Your instructions
Condense the paragraph of the lotus pigment text that begins "Anthocyanin pigments are generally determined" into a short bulleted list that keeps its main facts.

Text excerpt
----
Anthocyanin pigments are generally determined by expression of structural genes . Previous studies have shown that the pigments of lotus flowers may fall into the same categories. Proteomic analysis comparing red- and white-flowered lotus cultivars has indicated that expression of anthocyanin synthase (NnANS) and different methylation intensities of its promoter sequence determines anthocyanin accumulation in lotus flowers . Sun et al.  observed that DFR, ANS, and UGT2 showed higher expression levels in yellow petals than in red petals, and the anthocyanin pigments were most likely to be determined by the variation of MYB5 transcription factors. In this study, eight types of anthocyanins were enriched in the red-pigmented tissues, whereas these metabolites were almost undetected in the white portions of ‘Da Sajin’ petals. However, anthocyanin accumulation was not determined by the structural genes in the anthocyanin-specific pathway (typically CHS, DFR, and ANS). The expression deficiency of NnMT, which is responsible for methylation of anthocyanidin, might result in accumulation of unmethylated anthocyanidin and a dramatic decrease in anthocyanin contents in the white tissues of the petals. In addition, up-regulation of proanthocyanin-specific pathway genes was detected in the white tissues of the petals. As anthocyanin and PAs share common intermediates, anthocyanins and PAs might be colocalized in epidermal cells of floral tissues in lotus, allowing the possibility of metabolic crosstalk within the flavonoid pathway. Thus, the two closely related pathways may be overlapped in epidermal cells of flower buds in lotus.
----
Available data
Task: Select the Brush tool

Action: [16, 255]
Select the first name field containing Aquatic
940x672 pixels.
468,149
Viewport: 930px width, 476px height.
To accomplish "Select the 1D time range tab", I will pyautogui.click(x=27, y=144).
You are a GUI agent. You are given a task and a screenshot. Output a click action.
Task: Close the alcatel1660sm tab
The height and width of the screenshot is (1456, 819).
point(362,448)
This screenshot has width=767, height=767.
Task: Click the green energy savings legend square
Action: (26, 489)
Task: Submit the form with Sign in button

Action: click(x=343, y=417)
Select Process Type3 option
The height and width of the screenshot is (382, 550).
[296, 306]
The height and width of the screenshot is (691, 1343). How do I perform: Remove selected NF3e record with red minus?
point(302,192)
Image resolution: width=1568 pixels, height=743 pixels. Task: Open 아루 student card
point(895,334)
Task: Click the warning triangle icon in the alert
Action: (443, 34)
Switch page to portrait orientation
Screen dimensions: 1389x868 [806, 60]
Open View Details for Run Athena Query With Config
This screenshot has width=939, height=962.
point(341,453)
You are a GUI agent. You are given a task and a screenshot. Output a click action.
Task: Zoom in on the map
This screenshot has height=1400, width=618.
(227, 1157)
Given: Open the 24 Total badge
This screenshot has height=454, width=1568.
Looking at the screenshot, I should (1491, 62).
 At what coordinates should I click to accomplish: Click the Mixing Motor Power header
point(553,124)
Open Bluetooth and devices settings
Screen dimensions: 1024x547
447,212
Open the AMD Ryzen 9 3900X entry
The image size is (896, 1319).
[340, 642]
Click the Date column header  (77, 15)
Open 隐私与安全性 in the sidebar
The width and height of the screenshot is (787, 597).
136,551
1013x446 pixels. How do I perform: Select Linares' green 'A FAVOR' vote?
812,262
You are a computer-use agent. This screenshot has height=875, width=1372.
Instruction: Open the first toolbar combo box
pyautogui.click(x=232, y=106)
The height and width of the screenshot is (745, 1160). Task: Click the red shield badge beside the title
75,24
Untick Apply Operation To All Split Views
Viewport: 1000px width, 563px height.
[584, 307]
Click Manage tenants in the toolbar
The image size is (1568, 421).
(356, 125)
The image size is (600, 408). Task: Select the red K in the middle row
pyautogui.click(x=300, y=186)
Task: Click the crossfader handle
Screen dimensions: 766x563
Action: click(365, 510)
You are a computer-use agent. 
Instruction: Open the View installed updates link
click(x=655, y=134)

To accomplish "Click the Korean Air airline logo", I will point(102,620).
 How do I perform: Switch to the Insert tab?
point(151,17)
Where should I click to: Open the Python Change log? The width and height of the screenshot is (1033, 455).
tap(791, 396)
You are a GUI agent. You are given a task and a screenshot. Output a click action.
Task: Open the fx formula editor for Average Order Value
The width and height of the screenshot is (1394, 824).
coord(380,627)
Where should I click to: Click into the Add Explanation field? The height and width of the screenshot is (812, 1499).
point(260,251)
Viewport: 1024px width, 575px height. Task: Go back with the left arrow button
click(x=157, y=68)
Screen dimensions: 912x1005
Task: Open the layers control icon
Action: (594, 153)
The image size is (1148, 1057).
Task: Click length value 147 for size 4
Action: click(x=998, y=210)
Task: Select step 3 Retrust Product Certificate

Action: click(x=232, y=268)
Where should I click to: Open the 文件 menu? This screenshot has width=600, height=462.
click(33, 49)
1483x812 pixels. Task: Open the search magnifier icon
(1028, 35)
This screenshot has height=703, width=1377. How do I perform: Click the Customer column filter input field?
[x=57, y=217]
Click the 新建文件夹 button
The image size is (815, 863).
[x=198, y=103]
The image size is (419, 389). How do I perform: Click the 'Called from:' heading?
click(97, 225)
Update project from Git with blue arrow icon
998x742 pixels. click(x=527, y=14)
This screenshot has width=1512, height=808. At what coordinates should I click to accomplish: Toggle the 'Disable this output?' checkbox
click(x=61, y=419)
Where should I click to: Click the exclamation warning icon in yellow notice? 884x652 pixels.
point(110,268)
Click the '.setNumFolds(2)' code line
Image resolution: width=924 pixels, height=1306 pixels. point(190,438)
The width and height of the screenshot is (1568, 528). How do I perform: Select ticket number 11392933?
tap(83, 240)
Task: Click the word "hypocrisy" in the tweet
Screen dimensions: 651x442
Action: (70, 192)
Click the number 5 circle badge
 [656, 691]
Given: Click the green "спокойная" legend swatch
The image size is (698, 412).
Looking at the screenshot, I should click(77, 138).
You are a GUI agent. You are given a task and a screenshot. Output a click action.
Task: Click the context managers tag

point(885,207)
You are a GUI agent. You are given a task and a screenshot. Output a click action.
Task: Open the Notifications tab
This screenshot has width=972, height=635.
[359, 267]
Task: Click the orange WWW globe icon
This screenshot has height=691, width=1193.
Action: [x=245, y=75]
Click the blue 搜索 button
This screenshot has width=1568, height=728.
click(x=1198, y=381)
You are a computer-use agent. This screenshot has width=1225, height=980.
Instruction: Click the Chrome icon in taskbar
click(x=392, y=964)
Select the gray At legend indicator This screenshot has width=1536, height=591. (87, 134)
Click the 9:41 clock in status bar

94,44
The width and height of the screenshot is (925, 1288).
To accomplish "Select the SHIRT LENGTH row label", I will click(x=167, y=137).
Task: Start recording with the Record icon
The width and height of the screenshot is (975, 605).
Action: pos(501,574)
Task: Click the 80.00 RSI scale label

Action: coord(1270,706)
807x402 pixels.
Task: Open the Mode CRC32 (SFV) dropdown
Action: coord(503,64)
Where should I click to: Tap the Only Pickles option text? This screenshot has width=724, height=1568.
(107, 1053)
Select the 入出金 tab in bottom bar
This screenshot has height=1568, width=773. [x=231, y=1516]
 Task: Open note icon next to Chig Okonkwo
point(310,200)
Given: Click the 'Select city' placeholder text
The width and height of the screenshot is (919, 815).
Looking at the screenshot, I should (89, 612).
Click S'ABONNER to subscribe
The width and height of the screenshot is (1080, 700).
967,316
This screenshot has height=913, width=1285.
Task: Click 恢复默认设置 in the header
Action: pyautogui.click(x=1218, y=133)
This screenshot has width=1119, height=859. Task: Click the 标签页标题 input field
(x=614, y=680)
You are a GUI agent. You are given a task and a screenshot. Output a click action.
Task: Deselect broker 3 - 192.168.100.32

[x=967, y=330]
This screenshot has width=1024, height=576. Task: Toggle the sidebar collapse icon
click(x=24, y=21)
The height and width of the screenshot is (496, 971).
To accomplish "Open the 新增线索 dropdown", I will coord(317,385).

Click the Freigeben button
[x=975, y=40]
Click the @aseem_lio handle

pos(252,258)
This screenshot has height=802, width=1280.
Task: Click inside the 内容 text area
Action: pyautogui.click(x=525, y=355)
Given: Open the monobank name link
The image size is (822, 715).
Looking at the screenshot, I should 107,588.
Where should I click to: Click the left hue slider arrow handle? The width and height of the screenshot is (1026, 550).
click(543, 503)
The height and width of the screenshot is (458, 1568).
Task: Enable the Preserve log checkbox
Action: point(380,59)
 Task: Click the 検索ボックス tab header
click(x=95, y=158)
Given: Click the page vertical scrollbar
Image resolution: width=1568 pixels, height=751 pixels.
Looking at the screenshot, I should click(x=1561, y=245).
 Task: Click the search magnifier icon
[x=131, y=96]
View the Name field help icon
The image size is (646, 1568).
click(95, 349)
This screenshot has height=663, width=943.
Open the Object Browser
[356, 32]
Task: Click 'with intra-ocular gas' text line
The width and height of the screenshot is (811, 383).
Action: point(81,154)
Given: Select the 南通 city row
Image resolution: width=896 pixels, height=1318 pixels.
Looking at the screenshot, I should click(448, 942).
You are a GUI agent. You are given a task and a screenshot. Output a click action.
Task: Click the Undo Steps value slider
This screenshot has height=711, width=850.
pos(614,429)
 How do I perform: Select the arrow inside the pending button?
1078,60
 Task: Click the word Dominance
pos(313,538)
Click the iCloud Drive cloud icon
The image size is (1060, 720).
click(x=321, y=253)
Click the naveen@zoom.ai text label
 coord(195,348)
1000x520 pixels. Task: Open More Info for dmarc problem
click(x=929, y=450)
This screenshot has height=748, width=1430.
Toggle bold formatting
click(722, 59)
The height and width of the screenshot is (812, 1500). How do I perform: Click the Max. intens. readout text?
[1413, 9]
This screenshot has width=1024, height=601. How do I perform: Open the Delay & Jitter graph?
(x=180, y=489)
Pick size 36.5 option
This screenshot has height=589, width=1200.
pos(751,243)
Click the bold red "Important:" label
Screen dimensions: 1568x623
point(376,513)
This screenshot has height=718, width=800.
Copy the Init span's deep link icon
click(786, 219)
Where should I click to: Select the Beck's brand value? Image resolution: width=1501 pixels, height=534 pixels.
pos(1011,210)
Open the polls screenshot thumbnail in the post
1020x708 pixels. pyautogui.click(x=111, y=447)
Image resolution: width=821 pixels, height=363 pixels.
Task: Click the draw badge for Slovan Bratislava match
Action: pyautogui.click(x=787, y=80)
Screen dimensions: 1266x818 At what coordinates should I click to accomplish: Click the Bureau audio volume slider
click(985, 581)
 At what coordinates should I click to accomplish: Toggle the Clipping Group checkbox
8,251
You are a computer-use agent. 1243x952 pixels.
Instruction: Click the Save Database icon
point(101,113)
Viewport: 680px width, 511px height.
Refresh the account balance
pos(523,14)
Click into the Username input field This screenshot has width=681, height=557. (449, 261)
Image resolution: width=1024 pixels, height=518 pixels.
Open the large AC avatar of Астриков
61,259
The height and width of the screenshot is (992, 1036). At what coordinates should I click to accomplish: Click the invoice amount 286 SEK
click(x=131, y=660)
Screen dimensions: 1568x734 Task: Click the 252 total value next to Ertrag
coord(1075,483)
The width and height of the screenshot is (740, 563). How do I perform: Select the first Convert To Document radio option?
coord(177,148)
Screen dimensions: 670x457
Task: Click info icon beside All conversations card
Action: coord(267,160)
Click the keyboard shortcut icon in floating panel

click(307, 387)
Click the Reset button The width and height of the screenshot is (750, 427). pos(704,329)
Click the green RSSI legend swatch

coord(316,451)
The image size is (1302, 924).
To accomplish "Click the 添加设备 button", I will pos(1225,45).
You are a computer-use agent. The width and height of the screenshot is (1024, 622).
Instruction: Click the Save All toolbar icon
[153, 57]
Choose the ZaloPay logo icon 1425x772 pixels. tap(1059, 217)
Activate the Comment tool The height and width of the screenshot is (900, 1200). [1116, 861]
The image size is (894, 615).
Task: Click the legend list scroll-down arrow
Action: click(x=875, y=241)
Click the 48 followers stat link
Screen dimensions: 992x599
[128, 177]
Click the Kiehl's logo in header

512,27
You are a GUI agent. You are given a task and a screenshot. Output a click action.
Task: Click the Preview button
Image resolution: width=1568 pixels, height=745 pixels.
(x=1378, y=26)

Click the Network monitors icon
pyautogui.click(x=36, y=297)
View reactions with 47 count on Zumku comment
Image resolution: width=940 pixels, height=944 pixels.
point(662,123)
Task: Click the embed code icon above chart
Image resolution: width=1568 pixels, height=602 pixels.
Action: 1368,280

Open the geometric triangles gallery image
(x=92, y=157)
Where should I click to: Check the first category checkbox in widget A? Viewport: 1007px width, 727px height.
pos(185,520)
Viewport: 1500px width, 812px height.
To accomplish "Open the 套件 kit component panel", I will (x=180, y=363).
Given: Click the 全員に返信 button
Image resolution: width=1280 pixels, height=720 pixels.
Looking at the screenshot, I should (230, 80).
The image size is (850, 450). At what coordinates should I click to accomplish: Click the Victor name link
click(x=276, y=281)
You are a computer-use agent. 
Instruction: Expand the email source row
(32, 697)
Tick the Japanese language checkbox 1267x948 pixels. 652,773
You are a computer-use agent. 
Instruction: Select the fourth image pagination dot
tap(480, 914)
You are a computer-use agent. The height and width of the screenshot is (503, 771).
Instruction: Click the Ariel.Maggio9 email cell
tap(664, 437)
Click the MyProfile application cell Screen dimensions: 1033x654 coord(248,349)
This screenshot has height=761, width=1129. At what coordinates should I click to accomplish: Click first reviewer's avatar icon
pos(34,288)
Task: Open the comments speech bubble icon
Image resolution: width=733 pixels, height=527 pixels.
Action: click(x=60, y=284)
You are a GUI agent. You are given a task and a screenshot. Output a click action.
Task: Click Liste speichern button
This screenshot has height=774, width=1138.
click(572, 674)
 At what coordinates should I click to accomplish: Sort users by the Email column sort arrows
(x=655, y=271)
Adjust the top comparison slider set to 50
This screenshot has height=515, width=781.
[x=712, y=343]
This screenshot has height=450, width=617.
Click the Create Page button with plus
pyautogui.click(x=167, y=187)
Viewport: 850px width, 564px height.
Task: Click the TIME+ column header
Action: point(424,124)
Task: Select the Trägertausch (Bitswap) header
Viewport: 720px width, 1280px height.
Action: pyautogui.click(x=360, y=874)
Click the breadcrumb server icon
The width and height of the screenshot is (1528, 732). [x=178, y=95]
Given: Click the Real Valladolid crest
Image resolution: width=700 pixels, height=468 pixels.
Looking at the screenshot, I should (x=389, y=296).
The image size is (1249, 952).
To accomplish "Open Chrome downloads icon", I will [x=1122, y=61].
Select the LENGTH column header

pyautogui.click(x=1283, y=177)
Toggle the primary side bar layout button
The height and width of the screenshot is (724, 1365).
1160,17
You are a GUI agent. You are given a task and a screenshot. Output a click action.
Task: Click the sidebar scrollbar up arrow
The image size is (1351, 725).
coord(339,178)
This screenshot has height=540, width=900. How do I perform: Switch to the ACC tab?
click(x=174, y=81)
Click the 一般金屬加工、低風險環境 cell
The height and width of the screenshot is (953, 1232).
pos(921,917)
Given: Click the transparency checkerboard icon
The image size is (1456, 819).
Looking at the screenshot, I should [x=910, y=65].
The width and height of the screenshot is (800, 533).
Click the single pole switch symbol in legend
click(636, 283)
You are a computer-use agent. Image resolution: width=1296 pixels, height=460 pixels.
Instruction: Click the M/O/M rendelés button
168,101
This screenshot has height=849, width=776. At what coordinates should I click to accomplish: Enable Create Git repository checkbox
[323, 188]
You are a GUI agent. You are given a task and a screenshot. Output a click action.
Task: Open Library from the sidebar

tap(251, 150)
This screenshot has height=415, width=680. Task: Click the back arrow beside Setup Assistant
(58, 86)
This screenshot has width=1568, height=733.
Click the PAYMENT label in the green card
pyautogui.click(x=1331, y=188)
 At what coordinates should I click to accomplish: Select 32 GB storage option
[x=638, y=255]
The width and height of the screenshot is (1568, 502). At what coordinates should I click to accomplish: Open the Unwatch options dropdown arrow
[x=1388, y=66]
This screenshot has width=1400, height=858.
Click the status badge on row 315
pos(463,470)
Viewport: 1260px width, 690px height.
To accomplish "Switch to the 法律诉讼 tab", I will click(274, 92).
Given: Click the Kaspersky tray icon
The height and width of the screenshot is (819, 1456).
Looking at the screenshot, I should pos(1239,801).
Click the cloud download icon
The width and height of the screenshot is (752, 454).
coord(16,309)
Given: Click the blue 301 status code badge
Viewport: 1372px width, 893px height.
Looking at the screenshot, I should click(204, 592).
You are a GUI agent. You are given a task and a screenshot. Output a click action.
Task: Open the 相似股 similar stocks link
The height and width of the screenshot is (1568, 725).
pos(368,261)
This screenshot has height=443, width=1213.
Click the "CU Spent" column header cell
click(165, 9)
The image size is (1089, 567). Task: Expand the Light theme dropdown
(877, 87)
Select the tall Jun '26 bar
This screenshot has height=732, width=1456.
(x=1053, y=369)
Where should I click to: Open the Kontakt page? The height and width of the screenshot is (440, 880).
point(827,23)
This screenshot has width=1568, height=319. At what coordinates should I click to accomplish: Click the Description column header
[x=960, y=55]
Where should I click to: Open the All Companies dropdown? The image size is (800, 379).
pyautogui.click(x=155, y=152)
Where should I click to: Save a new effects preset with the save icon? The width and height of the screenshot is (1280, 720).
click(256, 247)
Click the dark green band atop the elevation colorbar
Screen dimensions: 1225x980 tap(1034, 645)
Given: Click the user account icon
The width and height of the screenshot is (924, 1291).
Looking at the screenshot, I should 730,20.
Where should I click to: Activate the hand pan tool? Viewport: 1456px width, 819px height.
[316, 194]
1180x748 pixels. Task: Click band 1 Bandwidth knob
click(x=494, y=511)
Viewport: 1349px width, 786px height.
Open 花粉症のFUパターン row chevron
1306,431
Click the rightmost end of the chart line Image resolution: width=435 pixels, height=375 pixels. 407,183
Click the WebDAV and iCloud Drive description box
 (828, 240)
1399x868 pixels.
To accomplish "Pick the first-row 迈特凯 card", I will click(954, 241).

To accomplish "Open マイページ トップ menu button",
----
Answer section
- Anthocyanin pigments are generally determined by expression of structural genes, and earlier work suggests lotus flower pigments fit this pattern.
- Proteomic comparison of red- and white-flowered lotus cultivars indicated that NnANS expression and the methylation intensity of its promoter determine anthocyanin accumulation.
- Sun et al. found higher DFR, ANS, and UGT2 expression in yellow than in red petals and attributed pigmentation mainly to variation in MYB5 transcription factors.
- In this study, eight anthocyanins were enriched in the red tissues of 'Da Sajin' petals and almost undetected in the white portions.
- Accumulation here was not determined by anthocyanin-specific structural genes (CHS, DFR, ANS).
- Deficient NnMT expression may cause unmethylated anthocyanidin to build up and anthocyanin content to drop sharply in the white tissues.
- Proanthocyanin-specific pathway genes were up-regulated in the white tissues.
- Because anthocyanins and PAs share intermediates, they may be colocalized in epidermal cells of lotus floral tissues, allowing metabolic crosstalk and overlap of the two pathways in flower buds.